Vice President Mike Pence, Acting Homeland Security Secretary Kevin McAleenan and a congressional delegation visit Customs and Border Protection facilities in McAllen, Tx, 2019. (DHS photo by Tim Godbee/Released)
| Aug. 22, 2019
The White House’s new rule will seek to terminate the Flores Settlement Agreement, a court-approved national policy on the treatment of migrants by U.S. government agencies.
WASHINGTON — The White House announced on Wednesday that it would look to terminate court-approved limits on detention of migrant children and families, allowing for indefinite detention. The announcement drew strong criticism from a leading Catholic immigration group.
“These changes would expand the number of children who will be detained and are in direct opposition to the child-friendly provisions in the Flores agreement,” said Anna Gallagher, executive director of the Catholic Legal Immigration Network (CLINIC).
Gallagher added that the action “would destroy long-term child protection standards created by our government and the courts.”
The White House’s new rule will seek to terminate the Flores Settlement Agreement, a court-approved national policy on the treatment of migrants by U.S. government agencies. The new rule must be approved by a federal judge before it can go into effect.
“To protect these children from abuse, and stop this illegal flow, we must close these loopholes. This is an urgent humanitarian necessity,” President Donald Trump stated.
Under previous court rulings, the administration said it had to allow most migrant children and families to leave detention centers after 20 days; a new proposed rule, the “Apprehension, Processing, Care, and Custody of Alien Minors and Unaccompanied Alien Children,” would remove time limits and allow for indefinite detention.

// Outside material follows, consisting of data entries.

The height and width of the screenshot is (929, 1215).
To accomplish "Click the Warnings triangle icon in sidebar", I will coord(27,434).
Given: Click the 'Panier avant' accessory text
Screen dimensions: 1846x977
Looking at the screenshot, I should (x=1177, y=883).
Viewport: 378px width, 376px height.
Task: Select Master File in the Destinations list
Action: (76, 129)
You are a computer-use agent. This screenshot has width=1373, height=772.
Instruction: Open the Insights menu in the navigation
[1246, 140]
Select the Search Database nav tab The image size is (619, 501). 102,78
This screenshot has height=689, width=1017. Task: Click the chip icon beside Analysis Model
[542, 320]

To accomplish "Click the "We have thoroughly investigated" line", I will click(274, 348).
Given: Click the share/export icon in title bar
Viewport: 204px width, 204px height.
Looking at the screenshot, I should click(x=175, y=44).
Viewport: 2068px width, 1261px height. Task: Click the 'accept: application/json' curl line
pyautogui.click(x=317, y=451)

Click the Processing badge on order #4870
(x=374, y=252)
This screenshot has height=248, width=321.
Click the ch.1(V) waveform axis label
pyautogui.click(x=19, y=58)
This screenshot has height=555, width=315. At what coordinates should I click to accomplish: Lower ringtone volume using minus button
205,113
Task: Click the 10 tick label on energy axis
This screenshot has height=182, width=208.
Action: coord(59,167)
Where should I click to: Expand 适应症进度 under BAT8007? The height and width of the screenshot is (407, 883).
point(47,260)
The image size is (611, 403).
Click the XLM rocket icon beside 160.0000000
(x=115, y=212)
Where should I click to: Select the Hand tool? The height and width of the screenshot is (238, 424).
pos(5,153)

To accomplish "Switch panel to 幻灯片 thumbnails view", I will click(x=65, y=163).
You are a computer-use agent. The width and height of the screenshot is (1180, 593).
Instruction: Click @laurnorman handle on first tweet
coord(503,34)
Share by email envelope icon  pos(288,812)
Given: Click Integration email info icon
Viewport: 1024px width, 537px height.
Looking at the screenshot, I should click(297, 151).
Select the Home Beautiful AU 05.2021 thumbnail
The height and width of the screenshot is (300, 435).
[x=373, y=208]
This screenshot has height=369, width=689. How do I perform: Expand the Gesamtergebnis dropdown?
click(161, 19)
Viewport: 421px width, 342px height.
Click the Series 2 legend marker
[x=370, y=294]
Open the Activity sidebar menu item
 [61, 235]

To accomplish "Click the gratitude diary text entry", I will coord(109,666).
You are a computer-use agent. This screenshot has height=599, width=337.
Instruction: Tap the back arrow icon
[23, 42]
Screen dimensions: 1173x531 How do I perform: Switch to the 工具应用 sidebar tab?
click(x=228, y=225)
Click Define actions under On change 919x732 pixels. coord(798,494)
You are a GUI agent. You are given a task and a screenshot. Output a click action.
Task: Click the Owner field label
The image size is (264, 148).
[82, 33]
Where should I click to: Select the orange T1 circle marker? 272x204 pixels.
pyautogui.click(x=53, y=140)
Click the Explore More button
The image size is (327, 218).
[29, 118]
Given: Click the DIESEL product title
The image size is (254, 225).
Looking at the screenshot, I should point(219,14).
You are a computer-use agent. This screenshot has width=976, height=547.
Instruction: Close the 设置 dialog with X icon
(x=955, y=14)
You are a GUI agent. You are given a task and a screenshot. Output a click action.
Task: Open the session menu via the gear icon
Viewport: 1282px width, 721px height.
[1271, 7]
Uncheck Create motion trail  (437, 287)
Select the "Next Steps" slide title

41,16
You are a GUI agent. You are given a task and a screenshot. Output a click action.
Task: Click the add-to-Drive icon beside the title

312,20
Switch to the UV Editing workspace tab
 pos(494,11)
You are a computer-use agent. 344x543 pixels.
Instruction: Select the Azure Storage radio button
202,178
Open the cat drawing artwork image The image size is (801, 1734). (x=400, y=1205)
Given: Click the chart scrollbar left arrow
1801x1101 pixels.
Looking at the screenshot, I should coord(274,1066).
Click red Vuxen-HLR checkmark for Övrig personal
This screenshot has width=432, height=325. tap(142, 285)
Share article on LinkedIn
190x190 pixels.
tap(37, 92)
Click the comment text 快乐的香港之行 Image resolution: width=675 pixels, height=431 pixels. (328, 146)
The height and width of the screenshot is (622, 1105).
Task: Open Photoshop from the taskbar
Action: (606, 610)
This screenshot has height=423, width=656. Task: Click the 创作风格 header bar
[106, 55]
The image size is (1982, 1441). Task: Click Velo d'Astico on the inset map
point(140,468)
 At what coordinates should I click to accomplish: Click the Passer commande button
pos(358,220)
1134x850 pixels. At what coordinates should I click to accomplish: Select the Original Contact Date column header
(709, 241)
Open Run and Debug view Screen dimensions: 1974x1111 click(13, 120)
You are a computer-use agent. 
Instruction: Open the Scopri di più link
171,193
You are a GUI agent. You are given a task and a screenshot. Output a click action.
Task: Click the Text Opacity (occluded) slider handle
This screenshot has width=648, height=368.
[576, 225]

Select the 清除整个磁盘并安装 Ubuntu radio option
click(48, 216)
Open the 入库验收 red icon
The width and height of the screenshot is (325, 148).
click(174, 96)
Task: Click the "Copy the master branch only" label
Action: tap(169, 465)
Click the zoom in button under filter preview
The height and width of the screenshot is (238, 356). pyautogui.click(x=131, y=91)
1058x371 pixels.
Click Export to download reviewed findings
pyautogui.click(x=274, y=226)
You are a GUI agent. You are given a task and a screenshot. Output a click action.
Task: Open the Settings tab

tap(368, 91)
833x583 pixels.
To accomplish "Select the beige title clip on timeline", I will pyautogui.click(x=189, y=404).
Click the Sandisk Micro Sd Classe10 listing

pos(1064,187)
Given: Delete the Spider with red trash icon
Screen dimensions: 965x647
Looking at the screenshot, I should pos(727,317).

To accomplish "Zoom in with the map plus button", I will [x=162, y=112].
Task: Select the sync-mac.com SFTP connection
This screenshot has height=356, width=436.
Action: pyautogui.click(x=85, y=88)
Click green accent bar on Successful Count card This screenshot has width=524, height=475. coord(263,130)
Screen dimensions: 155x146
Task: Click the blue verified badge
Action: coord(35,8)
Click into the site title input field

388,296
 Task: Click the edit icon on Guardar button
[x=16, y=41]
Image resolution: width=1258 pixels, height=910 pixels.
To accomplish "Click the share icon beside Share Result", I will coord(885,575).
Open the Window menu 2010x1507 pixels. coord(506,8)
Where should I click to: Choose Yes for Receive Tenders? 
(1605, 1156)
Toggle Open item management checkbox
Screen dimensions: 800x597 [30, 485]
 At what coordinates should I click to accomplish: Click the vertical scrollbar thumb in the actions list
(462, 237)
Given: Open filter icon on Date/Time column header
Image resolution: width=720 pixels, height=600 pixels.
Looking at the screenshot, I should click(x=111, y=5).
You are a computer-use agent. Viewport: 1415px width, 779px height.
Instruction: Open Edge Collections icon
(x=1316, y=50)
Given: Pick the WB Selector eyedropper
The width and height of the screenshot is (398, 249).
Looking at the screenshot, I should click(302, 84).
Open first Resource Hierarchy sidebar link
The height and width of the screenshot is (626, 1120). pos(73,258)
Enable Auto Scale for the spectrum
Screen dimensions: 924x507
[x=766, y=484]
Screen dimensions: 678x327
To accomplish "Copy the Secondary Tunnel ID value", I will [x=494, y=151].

The rule would ensure the care and safety of children in detention and protect them from smugglers, the White House said in its announcement; smugglers have been taking advantage of the previous policy by promising migrants a quick release if they were to be apprehended by U.S. law enforcement, and by bringing children and adults together to pose as migrant families at the border, the White House said.
In a press conference, Kevin K. McAleenan, acting secretary of the Department of Homeland Security, emphasized that the facilities holding families under the new rule are “campus-like settings with appropriate medical, educational, recreational, dining, and private housing facilities.”
However, CLINIC, established by the U.S. bishops in 1988, called the administration’s proposal last September an “abomination.”
Gallagher said on Wednesday that “clinical studies demonstrate that the mitigating presence of parents does not negate or lighten the serious and adverse effect of detention on the physical and mental health of children.” The organization has also said that the administration’s policy would allow it to set the conditions for migrants in detention centers with lesser independent oversight, threatening the due process of migrants.
In June of 2018, a group of human rights officials at the United Nations stated of the U.S. policy of detaining children and separating families at the border that “detention of children is punitive, severely hampers their development, and in some cases may amount to torture.”
The number of “family unit aliens” apprehended at the U.S.-Mexico border has soared in Fiscal Year 2019, the White House says, increasing by more than 300 percent; more than 430,000 “family unit aliens” have been apprehended in FY 2019.